Brad dan empat kawannya yang lain sering mengunjungi kota kelahiran Clayton sejak tiga tahun terakhir untuk berlibur. Pantai Lumicola menjadi tujuan utama untuk melakoni hobi berselancar mereka.
Keenam pria tersebut memang dipertemukan dalam sebuah grup sosial media yang mempunyai kegemaran yang sama. Setelah mencoba berbagai pantai yang tersebar di benua mereka tinggal, semuanya sepakat bahwa Pantai Lumicola adalah tempat terbaik yang bisa ditawarkan oleh alam.
Meski arus dan gelombang di kawasan ini sulit diprediksi, keberadaan Daniel membuat segalanya menjadi sedikit lebih mudah. Daniel bukanlah seorang pawang laut, tapi karena kecintaan pada tanah kelahiran dan sifat yang senang mengamati segala sesuatu membuatnya sangat paham dengan karakter arus dan gelombang dari pantai yang menghadap samudera tersebut.

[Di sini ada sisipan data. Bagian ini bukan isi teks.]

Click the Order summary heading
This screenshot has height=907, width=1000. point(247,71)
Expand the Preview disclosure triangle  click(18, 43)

"Malam ini kalian akan menyaksikannya sendiri." Sudut mulut Daniel terangkat, memancing rasa penasaran dari dua tamunya.
"Mungkin sedikit petunjuk bisa menyelamatkan hidupku?" Senyum khas Brad yang tampak seperti seringai tak tulus kembali muncul ke permukaan. Bila tidak ada yang tahu bagaimana sifat aslinya, manusia satu ini memang terlihat seperti sosok yang tidak menyenangkan untuk dijadikan teman. Tapi ia tidaklah seburuk ungkapan 'seperti menghadapi tuan muda dari keluarga kaya raya yang angkuh dan dimanjakan sejak lahir'.
Clayton melirik Brad. Candaan Brad sama sekali tidak terdengar lucu, bahkan untuk sesaat ia merasa sangat tidak nyaman. Seperti ada sesuatu dalam dirinya yang mencoba memberi peringatan akan nasib buruk yang bisa saja datang menimpa mereka. Namun, ia cepat-cepat menepis firasat yang membuat bulu tengkuknya meremang.

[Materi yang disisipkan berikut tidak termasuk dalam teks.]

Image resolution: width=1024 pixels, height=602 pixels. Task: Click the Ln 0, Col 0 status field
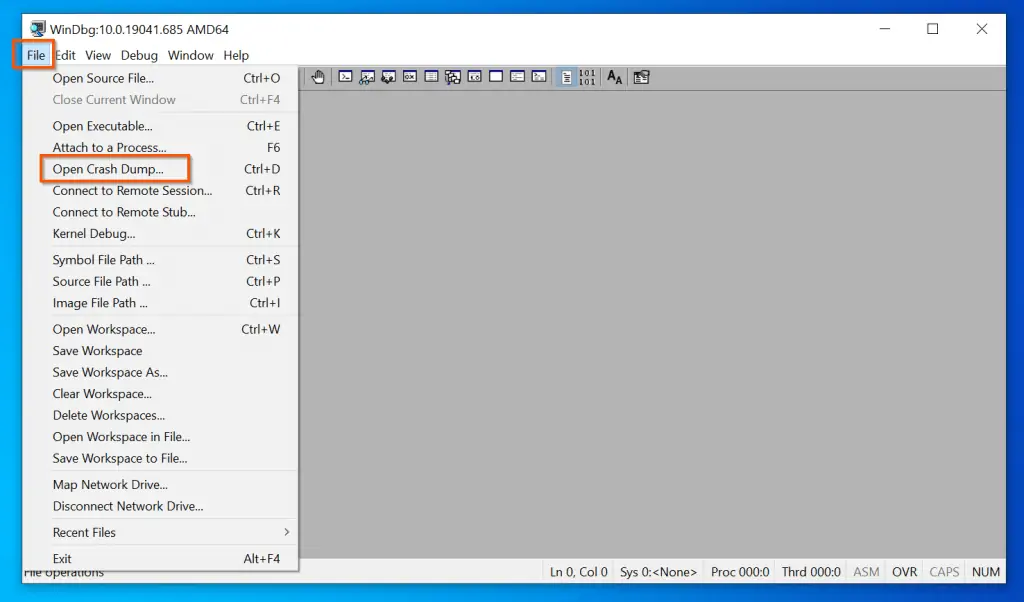(x=578, y=572)
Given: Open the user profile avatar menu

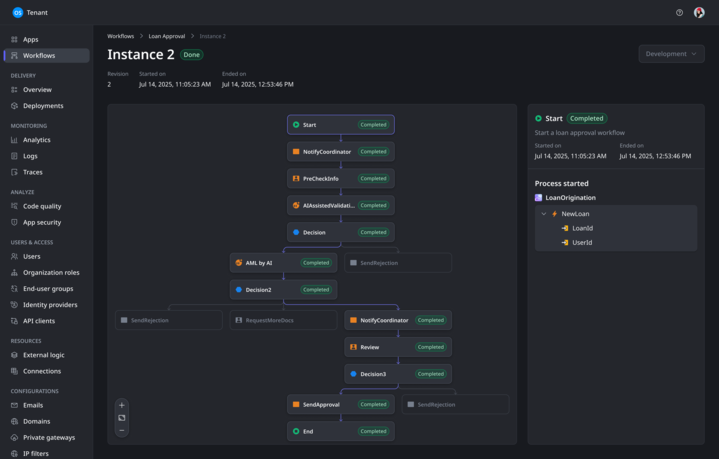Looking at the screenshot, I should pyautogui.click(x=699, y=13).

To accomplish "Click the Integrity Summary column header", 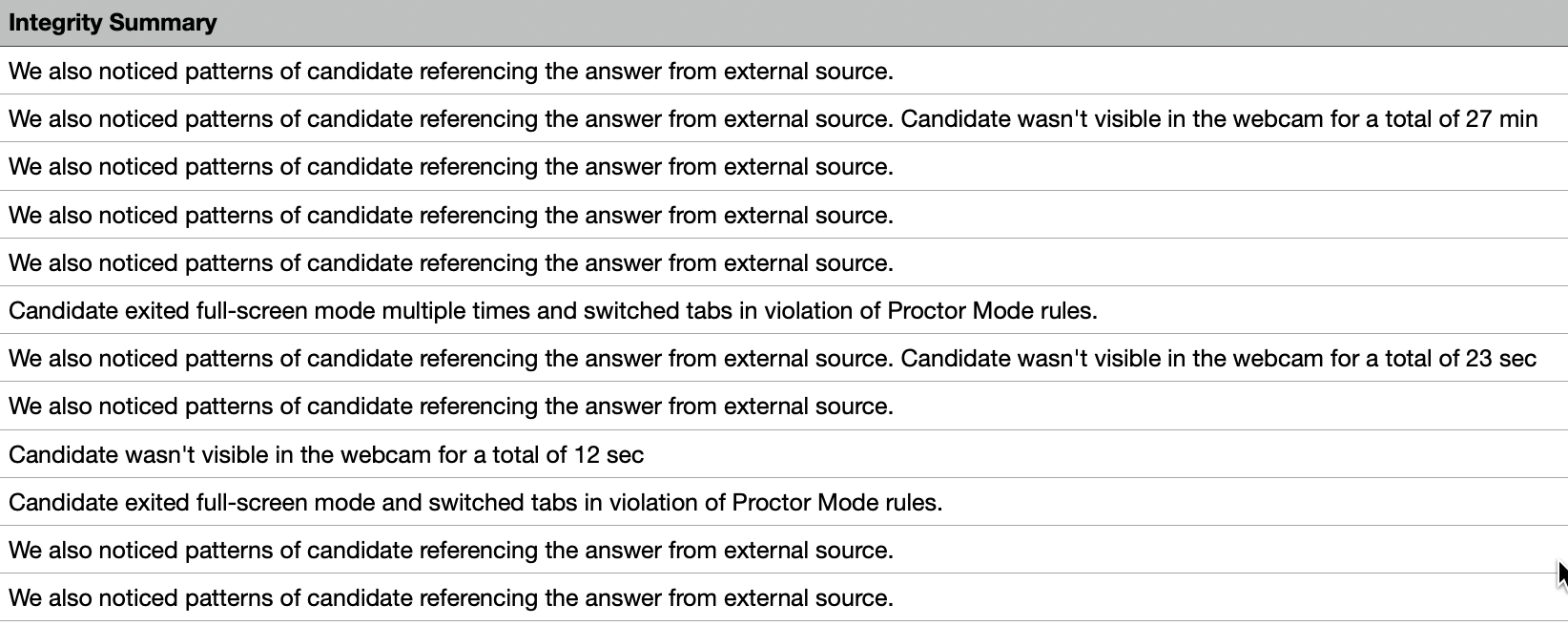I will click(x=113, y=23).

"Hei, kenapa menatapku dengan penuh cinta begitu? Lupakanlah aku, sayang." Brad menepuk bahu Clayton dan menggoyang-goyangkan jari manisnya yang tersemat cincin perak bermata intan, menandakan ia telah bertunangan.

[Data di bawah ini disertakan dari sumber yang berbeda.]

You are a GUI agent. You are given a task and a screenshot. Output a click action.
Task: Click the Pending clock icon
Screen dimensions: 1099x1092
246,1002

Candaan kedua Brad sungguh sangat pantas untuk dihadiahi kepalan tinju di wajah. Sadar atau tidak, Brad mengoloknya sebagai pria tidak laku. Bagaimana bisa Brad lupa bila si calon istri dalam dua bulan ke depan adalah wanita yang ditelikung darinya.
Clayton menyesal telah mengenalkan wanita tersebut pada Brad. Mungkin saja posisi cincin itu akan terselip di jari manisnya sendiri, bukan pada pria tak peka yang sekarang sibuk memainkan es batu yang mengambang di gelas cocktail berwarna biru tersebut dan belum melepas seringai menyebalkan itu dari wajahnya.
Daniel tengah mengantarkan pesanan minuman dan makanan ringan kepada empat tamu lain yang tengah mengelilingi api unggun. Riak ombak yang pecah di bibir pantai tidak akan sanggup menjangkau obor bumi mereka. Malam terahir mereka ditemani oleh deru debur ombak dan busa putihnya yang berkilat-kilat.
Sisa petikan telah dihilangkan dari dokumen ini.